- **DATA SUPPLIED**
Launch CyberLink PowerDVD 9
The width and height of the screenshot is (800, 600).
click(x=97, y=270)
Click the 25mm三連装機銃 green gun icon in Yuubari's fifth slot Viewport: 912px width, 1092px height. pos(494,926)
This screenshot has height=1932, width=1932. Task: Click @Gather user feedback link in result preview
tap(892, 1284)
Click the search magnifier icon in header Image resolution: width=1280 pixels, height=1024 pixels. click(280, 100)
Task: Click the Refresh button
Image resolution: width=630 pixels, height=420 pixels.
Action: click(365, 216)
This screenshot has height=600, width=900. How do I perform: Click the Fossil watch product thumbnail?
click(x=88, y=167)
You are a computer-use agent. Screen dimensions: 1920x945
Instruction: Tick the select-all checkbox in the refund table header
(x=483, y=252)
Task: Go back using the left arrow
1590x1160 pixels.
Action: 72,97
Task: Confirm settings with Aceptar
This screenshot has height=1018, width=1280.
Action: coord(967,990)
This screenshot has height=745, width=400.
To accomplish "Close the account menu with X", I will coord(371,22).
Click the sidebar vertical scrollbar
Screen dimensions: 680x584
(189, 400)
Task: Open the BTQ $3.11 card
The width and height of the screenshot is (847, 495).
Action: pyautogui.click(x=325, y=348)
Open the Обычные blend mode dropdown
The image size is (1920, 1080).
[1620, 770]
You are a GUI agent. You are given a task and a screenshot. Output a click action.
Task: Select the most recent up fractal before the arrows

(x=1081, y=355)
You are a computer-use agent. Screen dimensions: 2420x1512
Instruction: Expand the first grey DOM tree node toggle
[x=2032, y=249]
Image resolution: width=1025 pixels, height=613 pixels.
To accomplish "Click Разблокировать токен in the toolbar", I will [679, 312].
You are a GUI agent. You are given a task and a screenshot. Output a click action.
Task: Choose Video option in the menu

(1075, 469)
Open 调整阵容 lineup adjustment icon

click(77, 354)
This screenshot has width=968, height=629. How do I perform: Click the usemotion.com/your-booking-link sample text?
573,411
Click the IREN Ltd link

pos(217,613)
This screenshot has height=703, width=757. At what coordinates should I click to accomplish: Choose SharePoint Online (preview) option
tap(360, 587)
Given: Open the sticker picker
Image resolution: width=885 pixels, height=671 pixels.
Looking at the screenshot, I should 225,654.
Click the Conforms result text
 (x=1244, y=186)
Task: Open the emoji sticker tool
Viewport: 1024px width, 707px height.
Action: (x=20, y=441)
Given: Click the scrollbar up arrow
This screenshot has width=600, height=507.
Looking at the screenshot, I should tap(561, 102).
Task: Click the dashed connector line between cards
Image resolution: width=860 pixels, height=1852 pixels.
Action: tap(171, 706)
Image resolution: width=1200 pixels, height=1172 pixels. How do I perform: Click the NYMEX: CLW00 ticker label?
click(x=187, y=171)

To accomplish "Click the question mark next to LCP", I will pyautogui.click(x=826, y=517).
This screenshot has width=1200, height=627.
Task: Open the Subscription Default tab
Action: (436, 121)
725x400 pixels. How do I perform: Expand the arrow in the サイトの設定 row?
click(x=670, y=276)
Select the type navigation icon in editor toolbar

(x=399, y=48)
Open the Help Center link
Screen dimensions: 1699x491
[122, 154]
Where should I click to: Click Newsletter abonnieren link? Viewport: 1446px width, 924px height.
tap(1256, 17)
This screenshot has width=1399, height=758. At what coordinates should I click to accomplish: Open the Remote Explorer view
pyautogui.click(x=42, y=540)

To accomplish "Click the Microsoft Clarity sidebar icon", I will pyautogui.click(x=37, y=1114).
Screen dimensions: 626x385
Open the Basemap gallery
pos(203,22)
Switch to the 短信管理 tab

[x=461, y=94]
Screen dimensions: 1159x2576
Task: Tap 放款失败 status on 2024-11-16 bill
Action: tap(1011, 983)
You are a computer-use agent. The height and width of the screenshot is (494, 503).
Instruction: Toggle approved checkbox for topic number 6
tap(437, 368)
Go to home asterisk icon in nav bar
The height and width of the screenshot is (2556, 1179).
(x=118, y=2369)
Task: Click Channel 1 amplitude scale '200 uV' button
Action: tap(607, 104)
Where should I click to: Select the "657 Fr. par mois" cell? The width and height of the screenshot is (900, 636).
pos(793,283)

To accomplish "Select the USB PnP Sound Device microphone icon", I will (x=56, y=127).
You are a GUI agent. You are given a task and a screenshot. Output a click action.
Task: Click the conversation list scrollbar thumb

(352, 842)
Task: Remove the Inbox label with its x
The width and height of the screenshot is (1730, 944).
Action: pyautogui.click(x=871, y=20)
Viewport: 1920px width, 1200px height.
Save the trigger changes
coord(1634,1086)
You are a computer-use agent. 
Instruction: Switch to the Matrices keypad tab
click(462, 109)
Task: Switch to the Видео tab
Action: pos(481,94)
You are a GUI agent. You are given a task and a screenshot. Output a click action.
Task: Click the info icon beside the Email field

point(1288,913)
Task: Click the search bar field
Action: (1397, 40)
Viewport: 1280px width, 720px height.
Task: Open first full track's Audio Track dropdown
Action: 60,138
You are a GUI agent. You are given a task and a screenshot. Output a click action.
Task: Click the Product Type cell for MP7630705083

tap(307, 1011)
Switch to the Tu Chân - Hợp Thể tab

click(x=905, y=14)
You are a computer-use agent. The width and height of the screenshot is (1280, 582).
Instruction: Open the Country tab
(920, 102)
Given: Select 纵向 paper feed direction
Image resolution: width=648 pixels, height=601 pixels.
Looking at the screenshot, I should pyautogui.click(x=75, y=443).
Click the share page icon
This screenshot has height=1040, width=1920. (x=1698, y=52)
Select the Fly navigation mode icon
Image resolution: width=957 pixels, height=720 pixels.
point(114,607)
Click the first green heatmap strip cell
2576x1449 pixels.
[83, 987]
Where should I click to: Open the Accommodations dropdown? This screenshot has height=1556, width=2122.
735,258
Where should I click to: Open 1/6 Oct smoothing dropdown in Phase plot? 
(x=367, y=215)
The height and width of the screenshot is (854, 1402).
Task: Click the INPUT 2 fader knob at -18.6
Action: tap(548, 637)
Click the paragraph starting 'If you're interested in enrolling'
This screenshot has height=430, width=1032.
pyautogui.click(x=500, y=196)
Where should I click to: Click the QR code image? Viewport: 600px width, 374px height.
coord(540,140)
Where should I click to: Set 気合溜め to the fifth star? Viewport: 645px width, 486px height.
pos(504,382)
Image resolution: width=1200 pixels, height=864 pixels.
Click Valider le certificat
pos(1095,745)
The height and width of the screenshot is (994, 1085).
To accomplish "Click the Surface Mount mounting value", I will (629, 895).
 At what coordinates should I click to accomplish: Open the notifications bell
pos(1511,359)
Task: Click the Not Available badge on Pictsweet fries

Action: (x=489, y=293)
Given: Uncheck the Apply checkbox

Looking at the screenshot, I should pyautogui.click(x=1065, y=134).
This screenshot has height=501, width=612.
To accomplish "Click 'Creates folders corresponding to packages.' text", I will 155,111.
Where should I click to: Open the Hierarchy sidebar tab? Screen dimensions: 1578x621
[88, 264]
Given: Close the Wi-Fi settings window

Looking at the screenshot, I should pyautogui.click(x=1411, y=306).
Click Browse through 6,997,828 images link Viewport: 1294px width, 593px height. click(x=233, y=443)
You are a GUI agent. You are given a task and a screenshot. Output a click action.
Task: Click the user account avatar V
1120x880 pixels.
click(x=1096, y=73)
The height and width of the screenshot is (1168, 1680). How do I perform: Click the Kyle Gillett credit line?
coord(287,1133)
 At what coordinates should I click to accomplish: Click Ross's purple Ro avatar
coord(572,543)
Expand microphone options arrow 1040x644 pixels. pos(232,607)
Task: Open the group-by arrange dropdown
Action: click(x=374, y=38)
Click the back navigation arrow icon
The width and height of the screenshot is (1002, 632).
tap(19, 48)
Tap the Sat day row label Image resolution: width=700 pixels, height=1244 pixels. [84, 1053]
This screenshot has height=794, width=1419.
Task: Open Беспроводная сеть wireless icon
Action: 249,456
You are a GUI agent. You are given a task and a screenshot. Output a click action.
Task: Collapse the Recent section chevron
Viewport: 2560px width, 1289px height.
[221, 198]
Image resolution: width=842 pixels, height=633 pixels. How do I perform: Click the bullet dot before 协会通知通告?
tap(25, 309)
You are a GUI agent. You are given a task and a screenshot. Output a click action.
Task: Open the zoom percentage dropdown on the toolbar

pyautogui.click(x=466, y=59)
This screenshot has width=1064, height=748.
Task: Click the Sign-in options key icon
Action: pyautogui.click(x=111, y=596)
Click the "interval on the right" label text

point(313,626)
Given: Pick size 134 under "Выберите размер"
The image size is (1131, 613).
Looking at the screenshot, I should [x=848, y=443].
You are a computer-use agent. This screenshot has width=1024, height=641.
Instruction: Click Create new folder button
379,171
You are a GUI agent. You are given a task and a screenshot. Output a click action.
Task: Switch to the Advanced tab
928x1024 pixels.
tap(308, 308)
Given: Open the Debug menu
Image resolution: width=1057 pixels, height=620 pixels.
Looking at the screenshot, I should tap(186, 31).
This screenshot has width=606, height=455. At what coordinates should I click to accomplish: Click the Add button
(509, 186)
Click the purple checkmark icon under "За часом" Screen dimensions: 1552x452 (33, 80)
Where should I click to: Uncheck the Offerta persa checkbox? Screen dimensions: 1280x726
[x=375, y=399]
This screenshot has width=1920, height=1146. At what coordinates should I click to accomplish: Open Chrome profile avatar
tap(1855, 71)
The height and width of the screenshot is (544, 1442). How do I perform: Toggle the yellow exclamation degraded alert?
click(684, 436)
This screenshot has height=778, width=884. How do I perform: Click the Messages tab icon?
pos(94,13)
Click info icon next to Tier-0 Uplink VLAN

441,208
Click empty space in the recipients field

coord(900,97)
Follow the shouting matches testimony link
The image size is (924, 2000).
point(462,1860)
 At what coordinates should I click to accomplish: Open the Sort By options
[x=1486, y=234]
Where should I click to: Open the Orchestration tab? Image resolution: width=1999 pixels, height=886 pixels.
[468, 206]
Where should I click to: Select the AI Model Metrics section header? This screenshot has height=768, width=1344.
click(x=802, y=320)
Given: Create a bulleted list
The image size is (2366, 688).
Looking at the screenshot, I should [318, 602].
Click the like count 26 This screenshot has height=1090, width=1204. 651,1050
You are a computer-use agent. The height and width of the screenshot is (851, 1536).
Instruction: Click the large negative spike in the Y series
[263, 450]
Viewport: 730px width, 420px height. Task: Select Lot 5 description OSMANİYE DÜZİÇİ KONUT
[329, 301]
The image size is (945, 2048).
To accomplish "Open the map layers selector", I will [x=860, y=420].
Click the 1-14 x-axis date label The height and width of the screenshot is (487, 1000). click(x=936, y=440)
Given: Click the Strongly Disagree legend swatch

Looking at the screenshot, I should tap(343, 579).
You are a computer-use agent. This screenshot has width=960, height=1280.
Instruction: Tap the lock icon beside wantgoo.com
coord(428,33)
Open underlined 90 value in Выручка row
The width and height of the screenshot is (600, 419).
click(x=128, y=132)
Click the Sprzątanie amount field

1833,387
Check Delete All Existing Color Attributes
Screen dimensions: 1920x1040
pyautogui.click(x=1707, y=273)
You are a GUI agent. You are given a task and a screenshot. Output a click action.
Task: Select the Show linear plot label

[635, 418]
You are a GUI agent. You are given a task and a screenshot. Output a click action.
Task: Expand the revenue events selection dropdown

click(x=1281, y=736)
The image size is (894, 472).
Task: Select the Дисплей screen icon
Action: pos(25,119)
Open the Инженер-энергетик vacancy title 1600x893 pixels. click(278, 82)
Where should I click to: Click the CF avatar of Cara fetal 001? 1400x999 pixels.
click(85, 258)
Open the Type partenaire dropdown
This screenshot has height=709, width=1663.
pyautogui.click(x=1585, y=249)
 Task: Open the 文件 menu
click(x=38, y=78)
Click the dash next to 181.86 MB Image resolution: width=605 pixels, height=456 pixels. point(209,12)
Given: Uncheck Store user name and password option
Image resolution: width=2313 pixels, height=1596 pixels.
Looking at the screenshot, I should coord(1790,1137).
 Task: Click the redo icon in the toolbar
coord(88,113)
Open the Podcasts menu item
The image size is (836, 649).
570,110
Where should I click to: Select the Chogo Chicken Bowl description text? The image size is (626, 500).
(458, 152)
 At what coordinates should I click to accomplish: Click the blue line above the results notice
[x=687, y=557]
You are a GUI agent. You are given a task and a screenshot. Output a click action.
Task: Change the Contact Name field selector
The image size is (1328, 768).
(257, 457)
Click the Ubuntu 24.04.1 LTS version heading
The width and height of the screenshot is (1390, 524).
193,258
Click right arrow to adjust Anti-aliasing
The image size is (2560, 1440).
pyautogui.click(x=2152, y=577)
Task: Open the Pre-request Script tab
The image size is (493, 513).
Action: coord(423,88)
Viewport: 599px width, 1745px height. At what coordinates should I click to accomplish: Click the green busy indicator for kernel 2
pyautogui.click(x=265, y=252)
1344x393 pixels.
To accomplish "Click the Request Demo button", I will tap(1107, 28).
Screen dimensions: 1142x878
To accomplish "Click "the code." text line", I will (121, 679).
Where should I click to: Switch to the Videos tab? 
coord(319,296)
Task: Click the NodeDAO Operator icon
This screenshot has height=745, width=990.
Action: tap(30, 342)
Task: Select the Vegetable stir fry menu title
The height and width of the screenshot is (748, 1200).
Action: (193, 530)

- **WORK INSTRUCTIONS**
Reproduce the items from the start of the records through the line containing "tap(892, 1284)", inclusive, substituting "image" for every occurrence of "screenshot" and leaving all else unchanged.

- **FINAL RESULT**
Launch CyberLink PowerDVD 9
The width and height of the image is (800, 600).
click(x=97, y=270)
Click the 25mm三連装機銃 green gun icon in Yuubari's fifth slot Viewport: 912px width, 1092px height. pos(494,926)
This image has height=1932, width=1932. Task: Click @Gather user feedback link in result preview
tap(892, 1284)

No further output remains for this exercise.